The formation of an offshore company is a relatively simple and economical process. The constitutional process of an offshore company, like IBC, begins when the agent, presents to the Registrar the two documents necessary for its creation. This is the Memorandum of Association and Articles of Association. The Memorandum of Association (MOA) contains company’s basic data: its name, its registered office, or the name of its local representative or resident agent. The Articles of Association (AOA) defines the basic operating structure of the new company. They regulate matters such as the power of directors, the hosting of annual meetings or the custody of accounts and minutes. Once the registration process is completed, which usually lasts between 24 and 72 hours, the company registrar issues the Certificate of Incorporation, which validates the creation of the new company.
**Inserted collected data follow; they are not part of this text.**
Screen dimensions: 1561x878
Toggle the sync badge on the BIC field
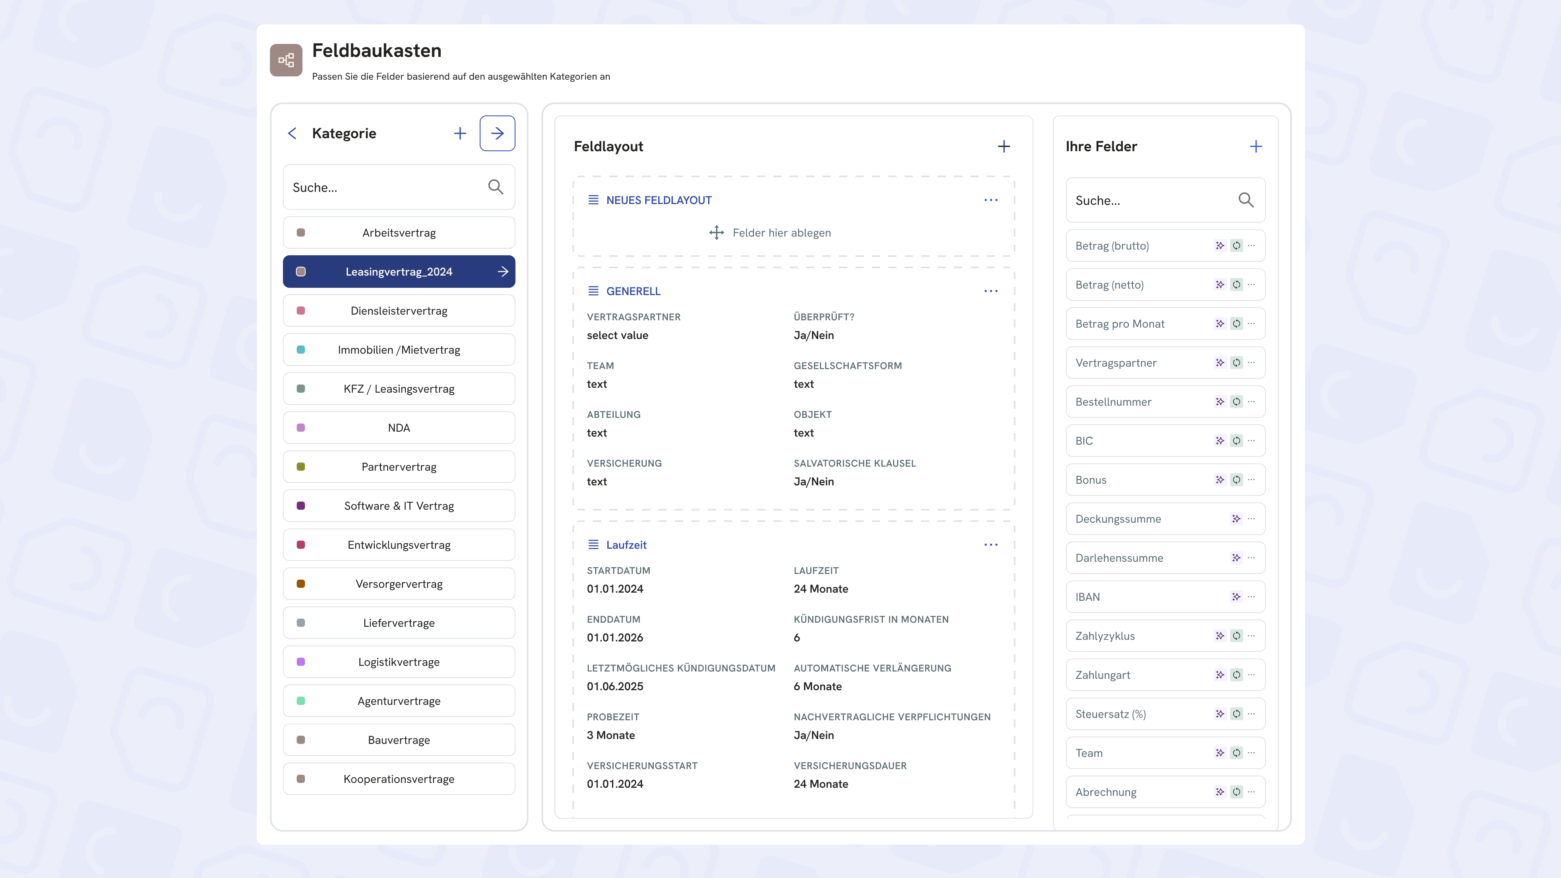click(1236, 441)
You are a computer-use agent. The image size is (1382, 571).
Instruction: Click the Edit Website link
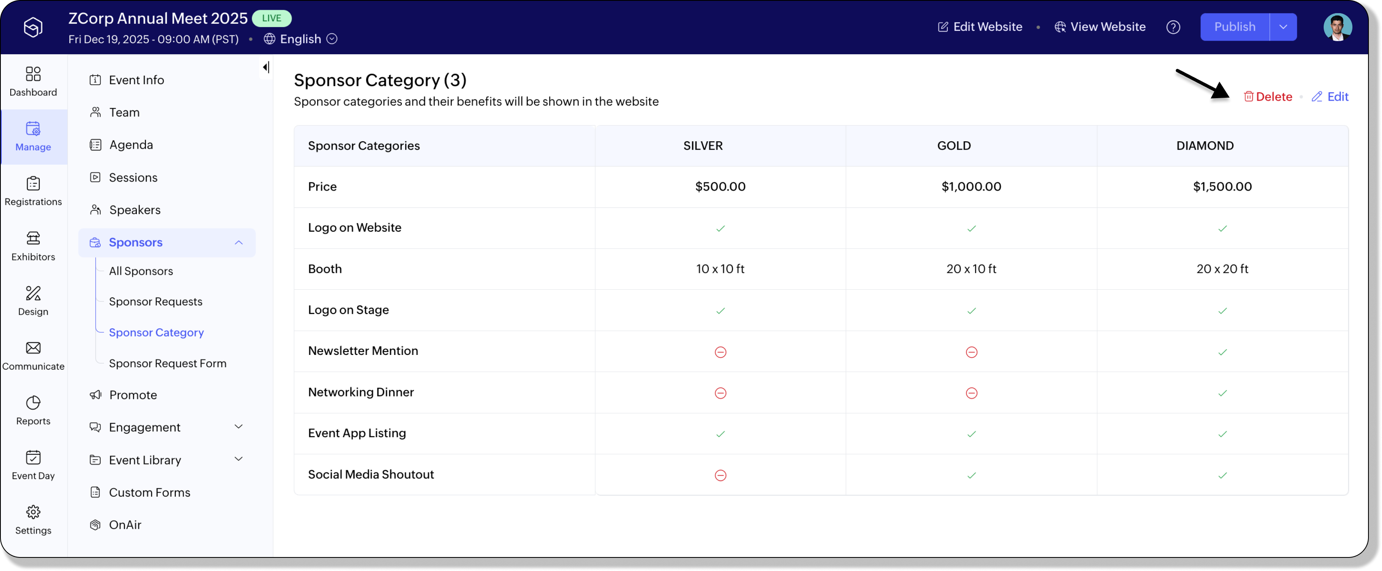tap(980, 27)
The establishing process of an offshore company ends here; However, it is necessary to complete another series of steps so that the company can start operating. The constitution of an offshore company can be carried out by means of nominative shares, that is, they have the name of the shareholder printed on them, or bearer shares, although most of the jurisdictions are eliminating them and many banks do not accept them. These are freely transferable and any person who owns them will be recognized as the rightful owner of the company. It is possible to keep the identity of its owner secret. Another frequent option is the use of a so-called fiduciary shareholder. It may be any trusted person by the owner, but it is normal for the function to be performed by a member of the creation team or a local lawyer or professional designated for it. This figure is used to keep the identity of the real owner confidential in cases where it is not desired to use bearer shares, its use has limitations or is not permitted. This form of incorporation of an offshore company requires the signing of an additional contract called a declaration of trust, whereby the fiduciary shareholder recognizes that ownership and rights over the company and its income belongs to the real owner.
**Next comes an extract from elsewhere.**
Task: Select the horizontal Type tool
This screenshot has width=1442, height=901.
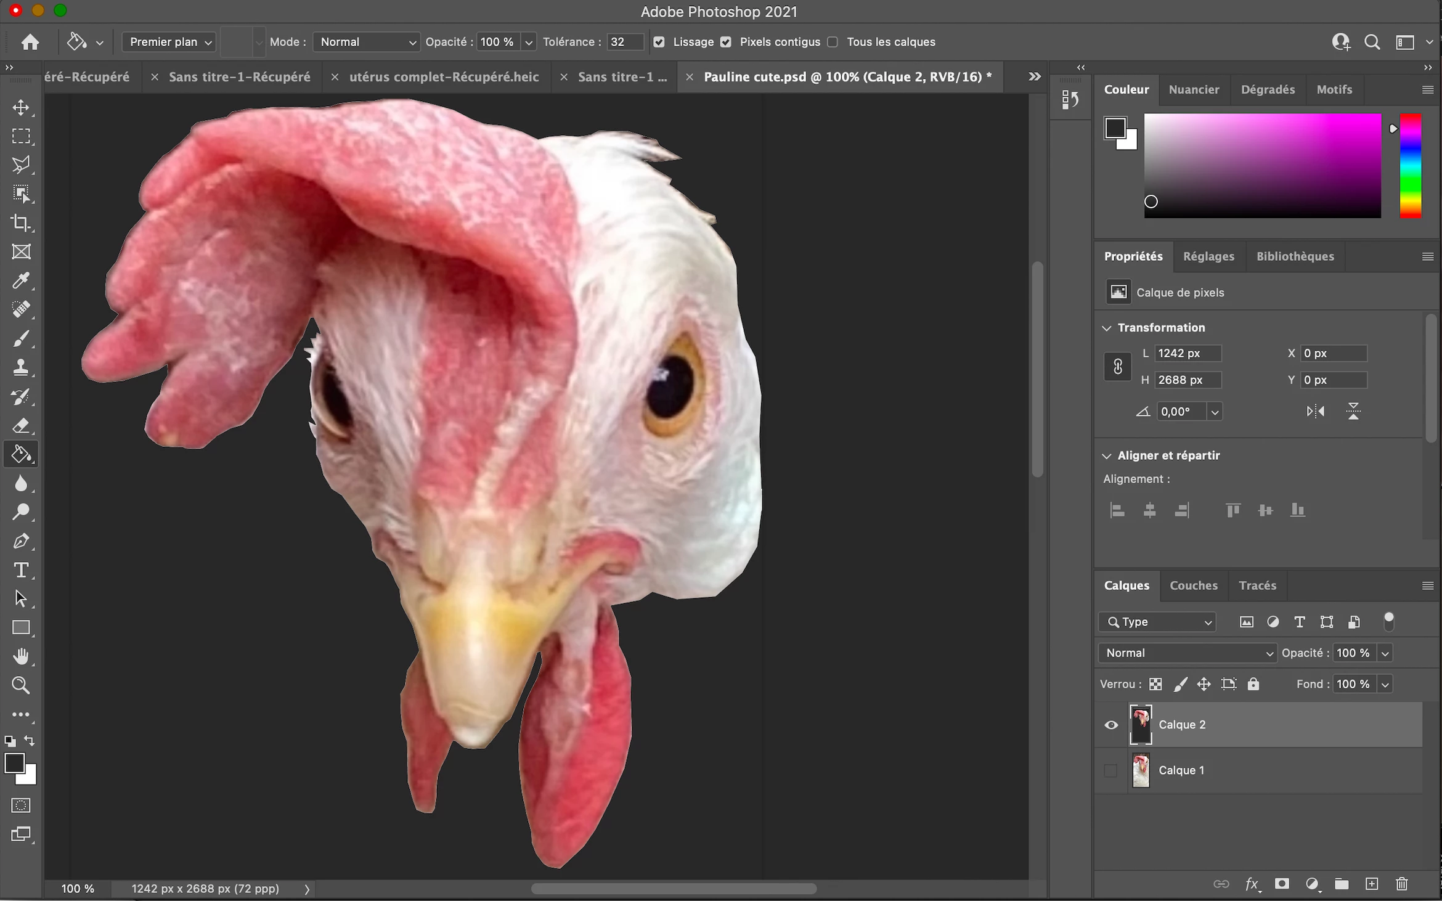Action: click(x=21, y=570)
Fiduciary directors in an offshore company
It would be useless to hide the identity of the shareholders in the constitution of an offshore company, if these later exercise as directors. That is why you can also use a fiduciary director. It is a person who figures in place of the real owner. The fiduciary director can perform executive functions (sign contracts, resolutions, etc.) In the second case, company operations are handled by the real owner. To do so, a power of attorney will be drafted, which will empower him to carry out all the company operations. In either case, the actual owner must sign an indemnity agreement with the fiduciary, which not only disconnects to this of all liability in relation to the company operations, but also establishes the obligation to be compensated in case of economic, legal or other damages due to the management of the company by the owner. On the other hand, the fiduciary director shall sign a letter of resignation, without a date, which shall be given to the owner of the company.